Walsh describes the loss of Crotty as a "wicked blow to the team". "We knew we had a big job to do after last year (when they lost to Monaghan in the All-Ireland semi-final) - we voted her captain and then we lost her. Morale wise it was terrible, she's always the one everyone looks to because she's played so long. A wicked blow it was."

And few Waterford players felt Crotty's absence more than her Dublin-based team-mates - Walsh, Catriona Casey and Lorena Mooney - who she trained with at least twice a week. Walsh admits it was no coincidence that two of them, herself and Casey (who, between them, have eight All-Ireland winners' medals), lost their places in the team for the Munster final against Clare after a series of training sessions from which the injured Crotty was absent.

"Michael (Ryan, Waterford coach) just said `you're not playing well, you don't deserve your places - there are people on the bench who are fitter and are playing better, it's up to ye now'. So we had a lot of work to do because it's really hard training on your own. When there's just two or three people, it's so easy to doss.
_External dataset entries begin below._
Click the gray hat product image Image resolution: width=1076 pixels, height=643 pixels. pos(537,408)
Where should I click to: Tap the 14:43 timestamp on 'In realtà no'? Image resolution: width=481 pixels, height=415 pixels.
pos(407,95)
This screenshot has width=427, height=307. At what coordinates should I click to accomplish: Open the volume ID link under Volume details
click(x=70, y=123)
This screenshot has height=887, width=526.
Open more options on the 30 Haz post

"So we asked Crotty, straight out, would she come and give us a hand because we knew we were in trouble. She said right . . . but there were a few times then I was sorry I ever said anything to her." She's tough? "She's nearly tougher than Michael because she knows how hard to push a person, she's been through it and she knows how hard it's going to be out there on Sunday. Actually, she's as bad, if not worse, than Michael to train under." A gasping Lorena Mooney, a sub on Sunday, agrees. "Michael's tough yeah, but I'd nearly rate Crotty harder. Sometimes I feel I'm going to die. When there's only a couple of us you've nowhere to hide." But she seems quite a nice person? "Ah, looks can be deceiving." Takes no prisoners? "None," says Walsh. "You're saying `Crotty, I'm feckin' dying' and she says, `I don't care, who are you going to say that to on Sunday? Babe Larkin (the Monaghan captain) will be delighted to hear it'. But only for her our fitness levels would have been way down and we'd have been way behind the crowd at home."
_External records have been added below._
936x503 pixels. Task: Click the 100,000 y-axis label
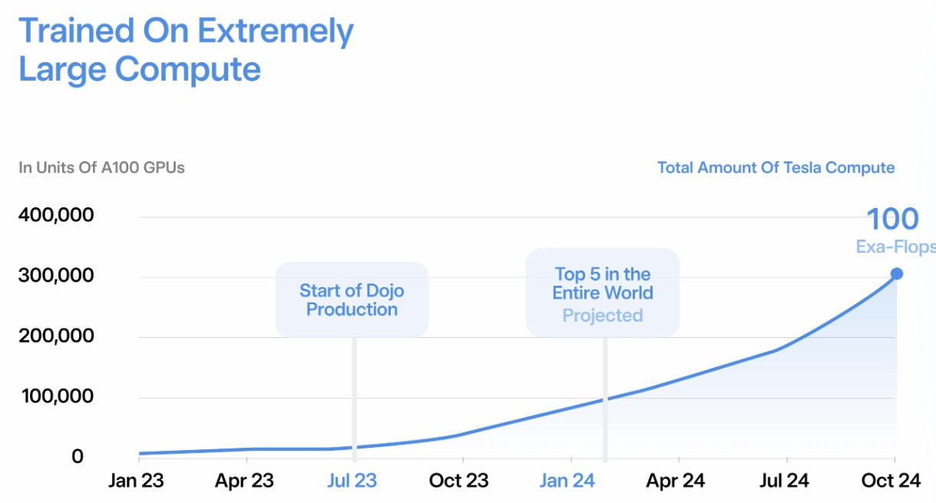[56, 397]
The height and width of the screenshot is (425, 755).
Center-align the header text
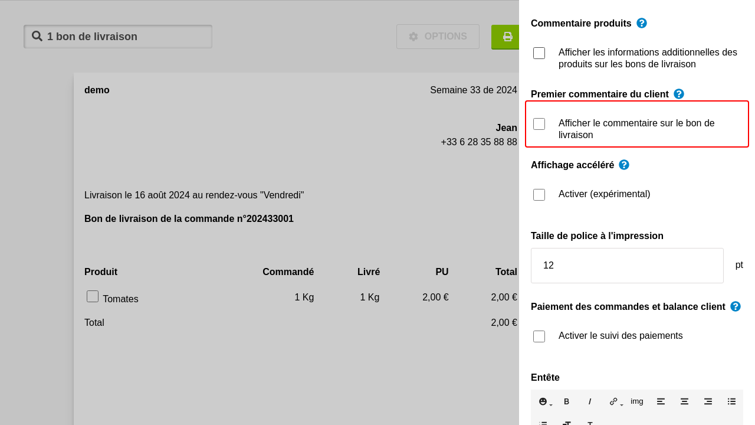click(684, 401)
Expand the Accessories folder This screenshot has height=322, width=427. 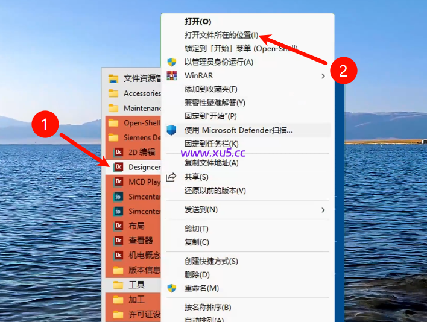tap(133, 93)
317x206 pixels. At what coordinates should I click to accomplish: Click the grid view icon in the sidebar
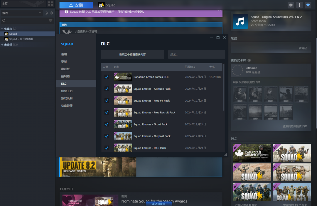point(50,4)
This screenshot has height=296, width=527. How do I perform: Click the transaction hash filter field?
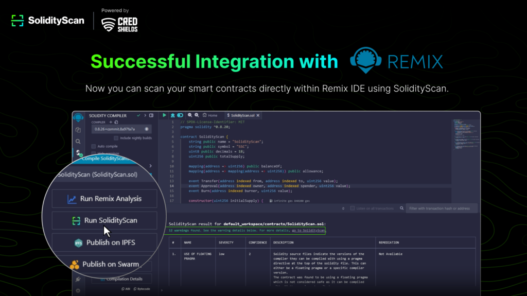point(441,208)
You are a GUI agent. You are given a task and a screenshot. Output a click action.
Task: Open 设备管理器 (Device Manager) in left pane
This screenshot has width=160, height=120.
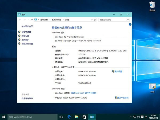26,32
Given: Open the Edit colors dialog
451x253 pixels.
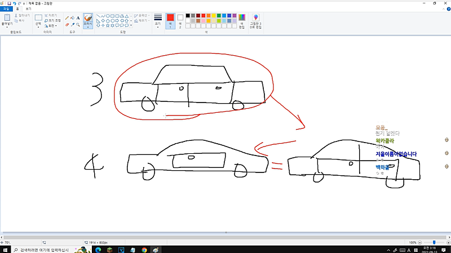Looking at the screenshot, I should click(242, 21).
Crotty came by her coaching methods honestly. Back in the early eighties, when women's football was in its infancy in Waterford, Michael Ryan came along and showed the players what was required if they were to start winning titles. "We had tried so many different trainers but they just gave up on us," says Crotty. "But then Michael came down and I think the first night he had 16 of us. He put us through an awful lot and he said `they'll never come back again' . . . but when he came back the following night there were 20 of us, so he thought `they're serious!"' Ryan took charge of the team in 1982; they won a Junior All-Ireland in '86 and, finally, in 1991 ended Kerry's 10-in-a-row dreams by beating them in the Munster final. They went on to win their first senior All-Ireland that year, retained it the following year and won two more in '94 and '95.

"Because he was willing to put the time in we said we would and without him I don't think Waterford would be where it is now. You need somebody totally focused and committed and he's been that way with us for over 15 years now.

"And I have to say Michael has been very good to me this year. He might ask me a question now and then, what would I think about different things and that made me feel I was still involved. I'll be okay Sunday, I'd told myself I wouldn't be playing so once they win it doesn't bother me. I've been playing my part by coaching the three girls in Dublin, just giving a bit of motivation and encouragement.

"Fitness is the one thing that won't beat them, they're fit alright - I take the three of them and do the best I can with them," she says. The collective groan from Walsh, Casey and Mooney is deafening. Crotty smiles. She knows she's done her job.